In the world of construction, there are many different methods and approaches to constructing buildings. One of these methods is tilt-wall construction. While there are different kinds, tilt-wall construction, at its basic level, involves slabs of concrete called panels, which are cast horizontally and then tilted in place with a crane.
Tilt-wall construction offers both schedule and cost advantages over alternative construction methods. It serves as both the perimeter structure as well as the façade, while other methods require multiple components.
Plenty of building types can use tilt-wall construction, but warehouse structures especially utilize this method due to its robust and stout nature, as opposed to a pre-engineered metal building. Low-rise office structures also commonly use tilt-wall construction.
Hill & Wilkinson has completed a variety of tilt-wall construction projects, including manufacturing facilities, office buildings, car dealerships, and more.

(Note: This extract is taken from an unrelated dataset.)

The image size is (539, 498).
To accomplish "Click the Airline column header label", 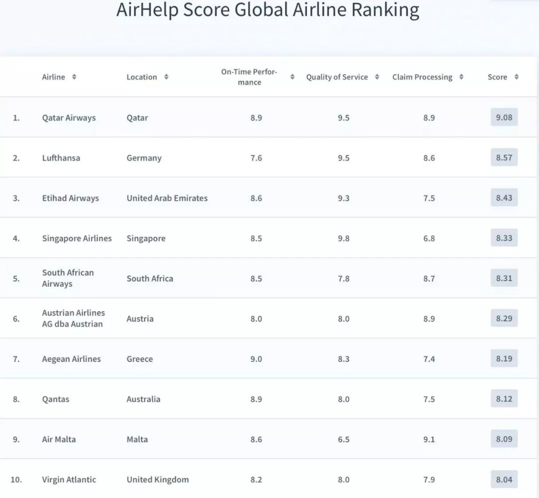I will (x=53, y=77).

Hill & Wilkinson has completed many projects using this method of construction including the HQ53 Office. This 250,000 sf, five-story office was constructed using tilt-wall panels that spanned the full height of the building. The average height of each tilt-wall panel was over 80 feet tall, providing a seamless appearance on all elevations. Tilt-wall buildings are normally constructed with a four-story tilt-wall panel with another one-story panel stacked on top. However, this building was uniquely built with single, solid, tilt-wall panels.

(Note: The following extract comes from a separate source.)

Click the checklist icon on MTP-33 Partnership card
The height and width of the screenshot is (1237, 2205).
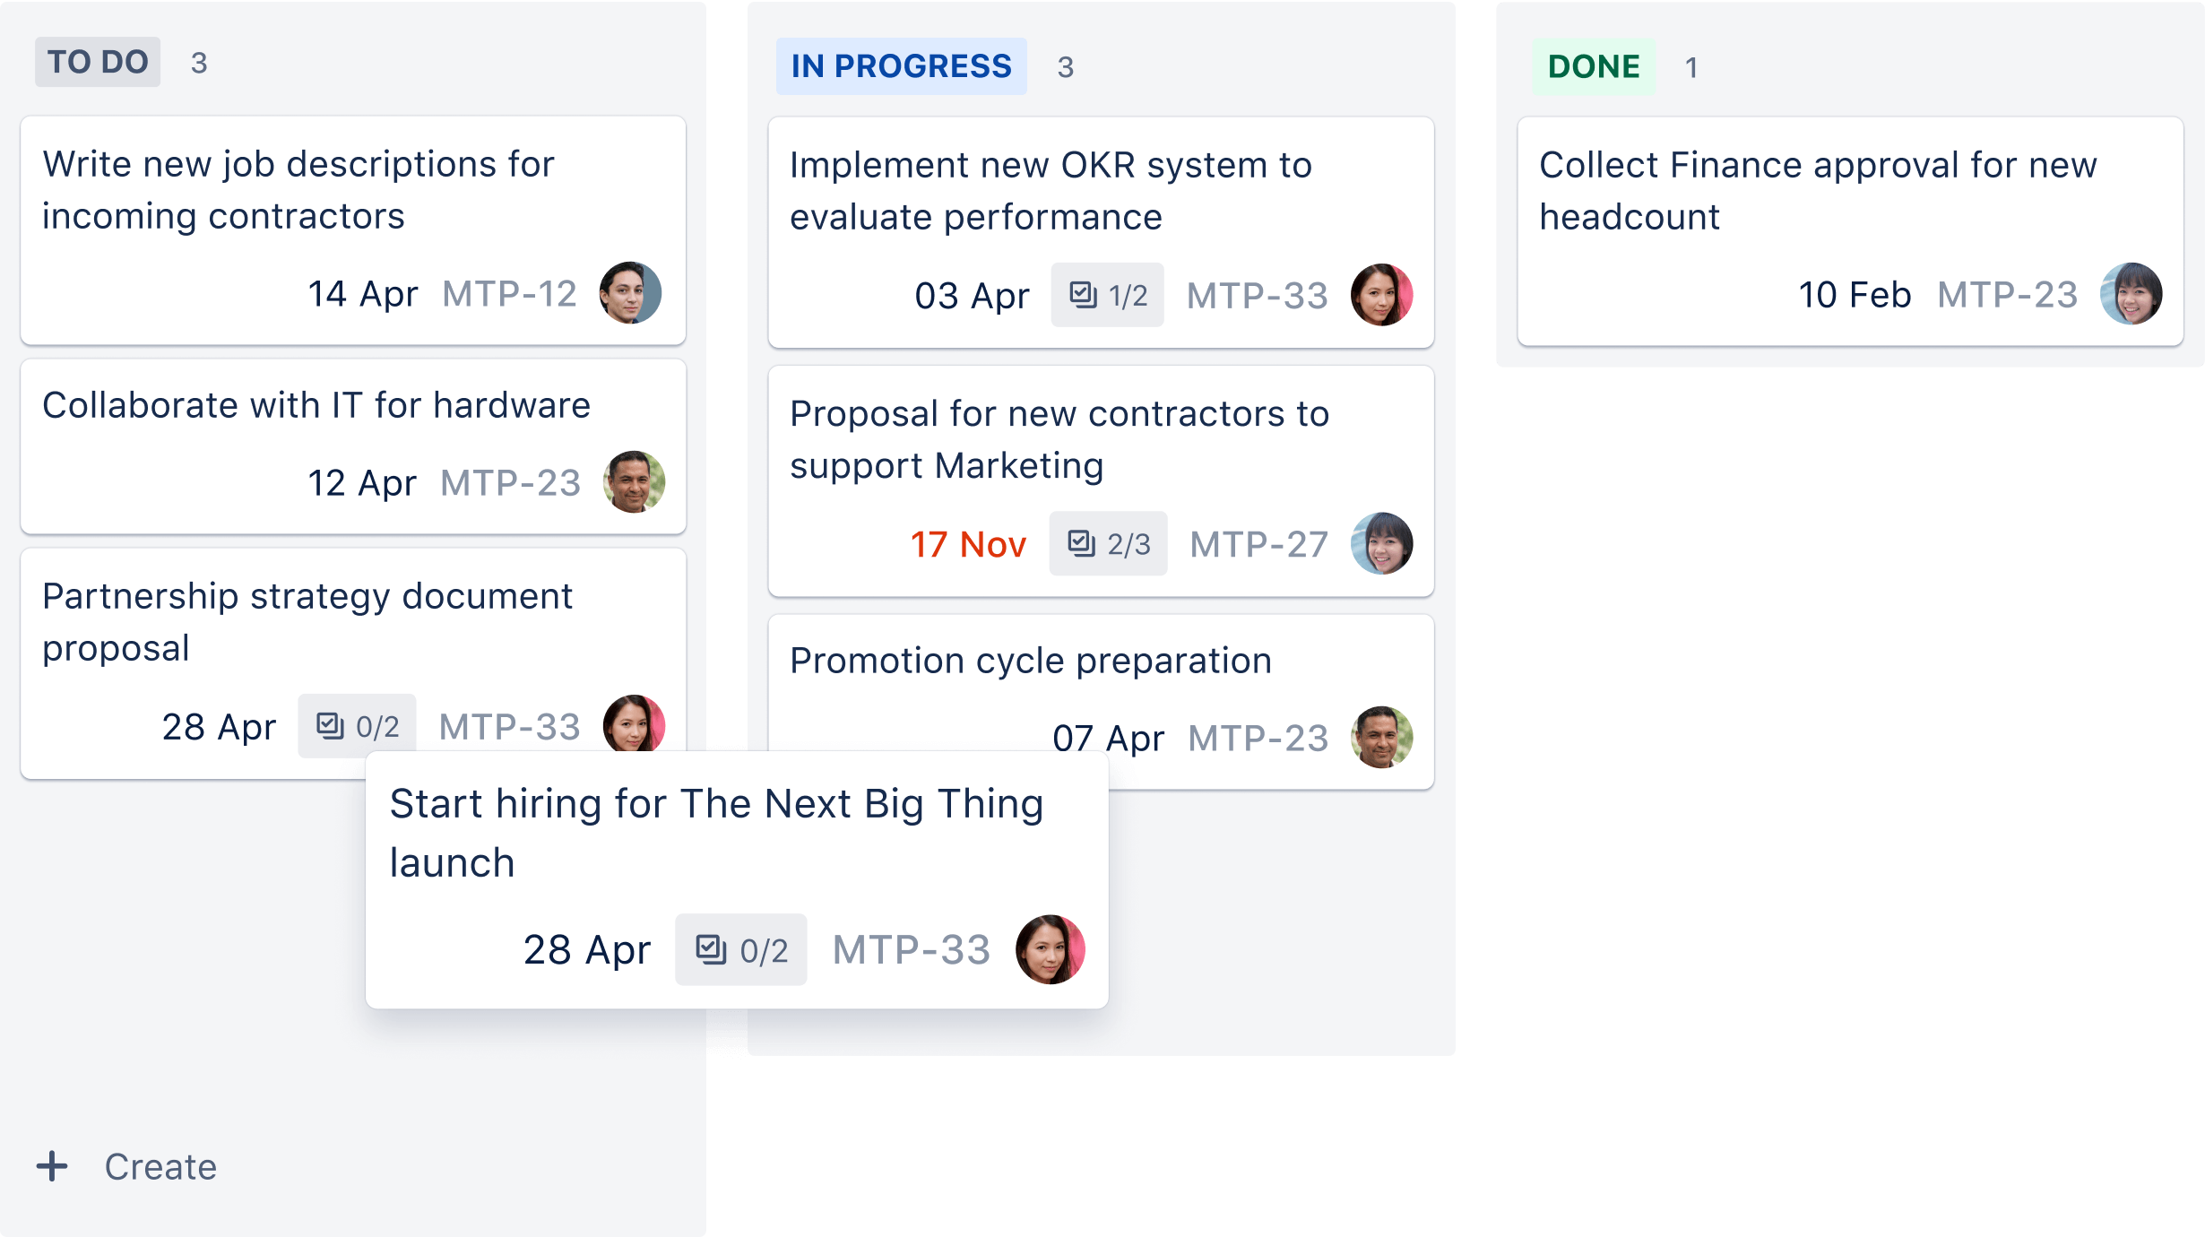330,725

Another unique aspect of this building was the many spandrel panels that could not be installed until structural steel installation was completed. A typical tilt-wall building requires the installation of all panels before structural steel. However, because of these spandrel pieces, the field team had to coordinate the site logistics to ensure there was enough space around the building to pour these panels and install them later in the schedule when the structure was ready to receive them.